Si les dévoreurs d’espaces (Grandsir, et à un degré moindre, Pelé) ont trouvé matière à s’épanouir en plongeant dans la profondeur, d’autres ont souffert à courir, presque à contre-emploi, derrière un ballon que l’adversaire a eu tendance à monopoliser (surtout à l’extérieur). Pas toujours compatible avec les compétences des trentenaires Darbion, Ben Saada, ou du quadra Nivet. Se pose la question d’une génération sans doute en fin de cycle, qui aspire à passer le témoin… mais ne trouve pas de successeurs capables de « prendre les clés du camion. »

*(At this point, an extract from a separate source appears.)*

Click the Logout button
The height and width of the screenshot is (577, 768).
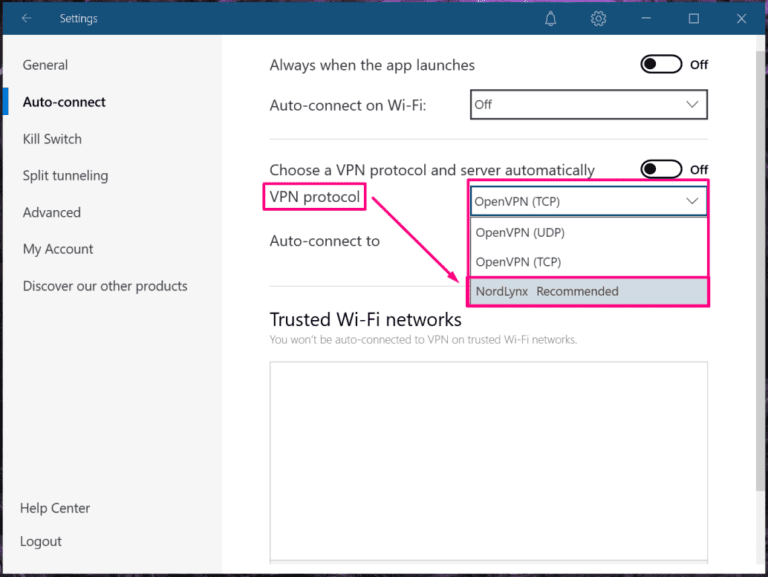coord(41,541)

Quand Les cadres se blessent
L’entraîneur troyen a rarement pu composer une équipe-type, avec des cadres opérationnels et au meilleur de leur forme en même temps. Nivet est resté inactif deux mois après un coup reçu en septembre sur le cou-de-pied en match amical. Mais c’est la blessure de Dingomé (rupture des ligaments croisés le 25 novembre) qui a le plus pénalisé l’Estac. Le milieu relayeur n’a jamais été remplacé tant il avait pris de l’envergure. Enfin, la blessure de Suk a stoppé le Sud-Coréen dans son élan. Et Darbion, blessé au tendon d’Achille, a fait défaut au milieu de terrain dans l’emballage final.
Le plafond de verre
Jean-Louis Garcia, toujours disposé à voir uniquement le verre à moitié plein, a régulièrement servi le plat du manque d’efficacité et de réussite dans les deux zones de vérité. Il faut surtout y voir une succession de défaillances individuelles qui sont le lot des équipes reléguées atteignant leur seuil de compétence.
Le bilan comptable de la seconde partie de saison est exécrable. L’Estac, reléguée avec 33 points (un chiffre très faible), n’a amassé que 12 points en phase retour. Signe que la plupart des joueurs estampillés Ligue 2 n’ont pas franchi le cap. Hérelle a confirmé qu’il avait la carrure, Grandisr a explosé (malgré un coup de mou après ses sélections chez les Espoirs). Les autres ont atteint le fameux plafond de verre en retrouvant ou en découvrant la Ligue 1.
Le collectif troyen s’est heurté à ses limites, celles d’un effectif voué à lutter pour le maintien. Passée l’euphorie de l’accession, l’Estac a coincé. Comme si elle avait traversé les premiers mois en surrégime.